Structure of a RING E3 ligase and ubiquitin-loaded E2 primed for catalysis

Abstract

Ubiquitin modification is mediated by a large family of specificity determining ubiquitin E3 ligases. To facilitate ubiquitin transfer, RING E3 ligases bind both substrate and a ubiquitin E2 conjugating enzyme linked to ubiquitin via a thioester bond, but the mechanism of transfer has remained elusive. Here we report the crystal structure of the dimeric RING domain of rat RNF4 in complex with E2 (UbcH5A) linked by an isopeptide bond to ubiquitin. While the E2 contacts a single protomer of the RING, ubiquitin is folded back onto the E2 by contacts from both RING protomers. The carboxy-terminal tail of ubiquitin is locked into an active site groove on the E2 by an intricate network of interactions, resulting in changes at the E2 active site. This arrangement is primed for catalysis as it can deprotonate the incoming substrate lysine residue and stabilize the consequent tetrahedral transition-state intermediate.

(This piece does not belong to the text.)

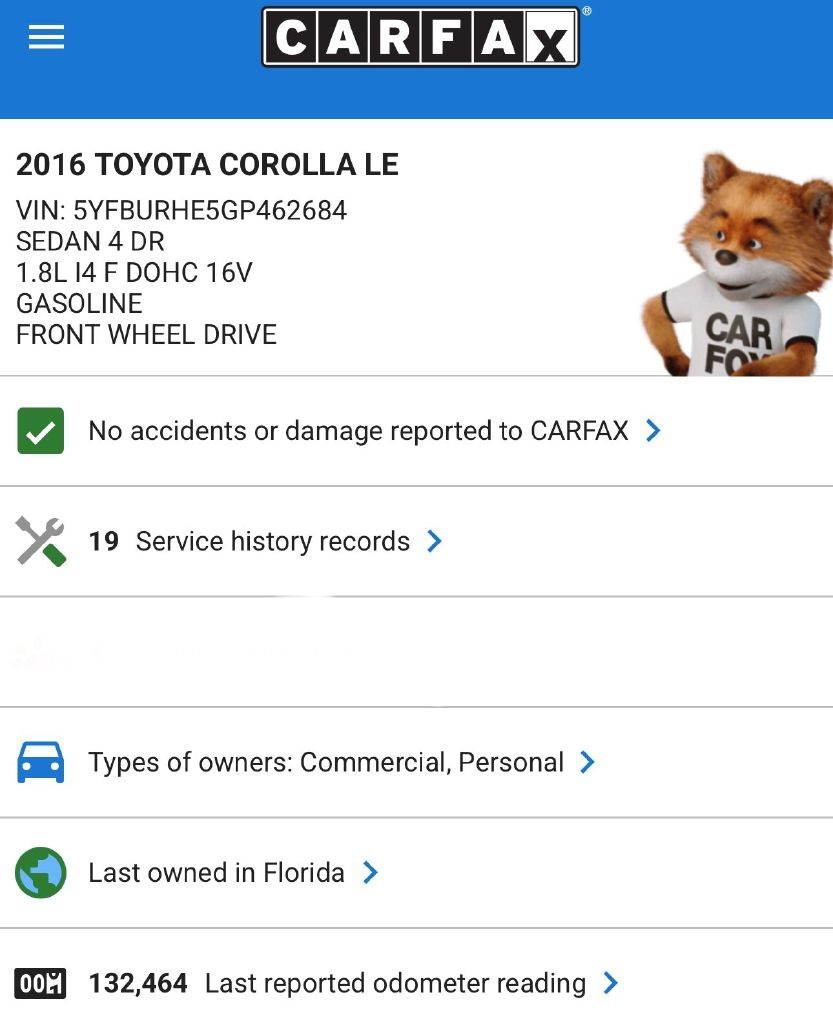View Types of owners: Commercial, Personal
Screen dimensions: 833x1024
[x=326, y=762]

Figure 1. Structure of the RNF4 RING bound to ubiquitin-loaded UbcH5a

a, Surface representation of the complex. Individual RING protomers are coloured cyan and blue, UbcH5a is green, ubiquitin is orange and the isopeptide linkage between the C-terminus of ubiquitin and K85 of UbcH5a is shown in yellow. b, Ribbon diagram of the complex with the same orientation and colour scheme as in a. Zinc atoms are indicated as grey spheres. c, As in b, but the complex is rotated by 90^o as indicated.

Figure 2. Molecular interfaces in the RNF4 RING–UbcH5a~Ub complex

a, Detail of the interaction between ubiquitin (orange) and the α2 helix of UbcH5a (green). b, Detail of the interaction interface between ubiquitin (orange) and UbcH5a (green) in the E2 active site groove. The side chain of K85 in UbcH5a that forms the isopeptide bond with ubiquitin is coloured violet. c, The hydrophobic cluster at the centre of the ubiquitin (orange), UbcH5a (green), RING (cyan) heterotrimer. d, Stacking interaction between the main chain of ubiquitin (orange) in one heterotrimer and Y193 of the RING (blue) from the other heterotrimer.

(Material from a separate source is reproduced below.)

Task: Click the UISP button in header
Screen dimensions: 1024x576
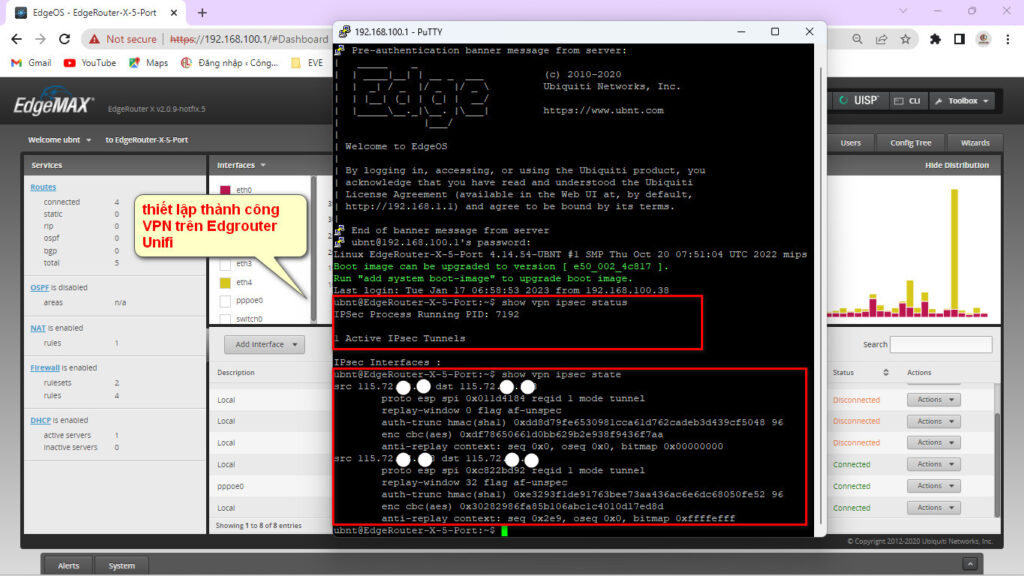Action: pyautogui.click(x=859, y=101)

Figure 3. Mutational analysis of the RNF4 RING–UbcH5a~Ub complex

a, Side chains of altered residues in ubiquitin contacting RNF4 (blue), UbcH5a (green), or both RNF4 and UbcH5a (yellow). b, Side chains of altered residues in UbcH5a contacting RNF4 (blue), ubiquitin (orange), both RNF4 and ubiquitin (yellow), or neither (green). c, Reaction rates were determined (mean ± s.d. of duplicates) for single-turnover, RNF4-dependent substrate ubiquitylation assays with mutant forms of ubiquitin. Wild-type ubiquitin is in grey and mutants are colour coded as in a. d, Assays with UbcH5a mutants quantified as in c and colour coded as in b. e, RNF4-mediated hydrolysis of UbcH5a^C85S~Ub oxyesters with mutations in ubiquitin. Rates are mean ± s.d. of duplicates. f, As in e, with mutations in UbcH5a.

Figure 4. The same interfaces in E2 and ubiquitin are important for CHIP and RNF4 activity

a, Autoubiquitylation activity of CHIP (upper panel) and RNF4 (lower panel) with ubiquitin mutants. Western blots probed with anti-ubiquitin antibody are shown. Longer exposure is shown for I36A and L71A ubiquitin, as binding of the antibody is affected by these mutations. b, Autoubiquitylation activity as in a, but with UbcH5a mutants.

Figure 5. E3-mediated structural changes associated with the catalytically primed form of UbcH5a~Ub

a, Model of UbcH5a~ubiquitin thioester (grey) with UbcH5a K85 (violet). b, Comparison of modeled thioester with isopeptide linkage. Hydrogen bonds are black (isopeptide) or grey (modeled thioester) dashes. c, Comparison of position of ubiquitin relative to E2 in UbcH5a~ubiquitin–RING complex reported here with UbcH5b~ubiquitin–HECT(NEDD4L) complex (PDB 3JW0), and UbcH5b~Ub oxyester (PDB 3A33). d, RING mediated remodeling of UbcH5a active site. The position of the C-terminus of ubiquitin linked to the active site cysteine/serine of the E2 is shown relative to residues N77 and D117 in the three structures shown in c. e, Model for nucleophilic attack by substrate lysine (pink) on the E2~Ub thioester bond, based on the SUMO-RanGAP1–Ubc9–RanBP2 structure.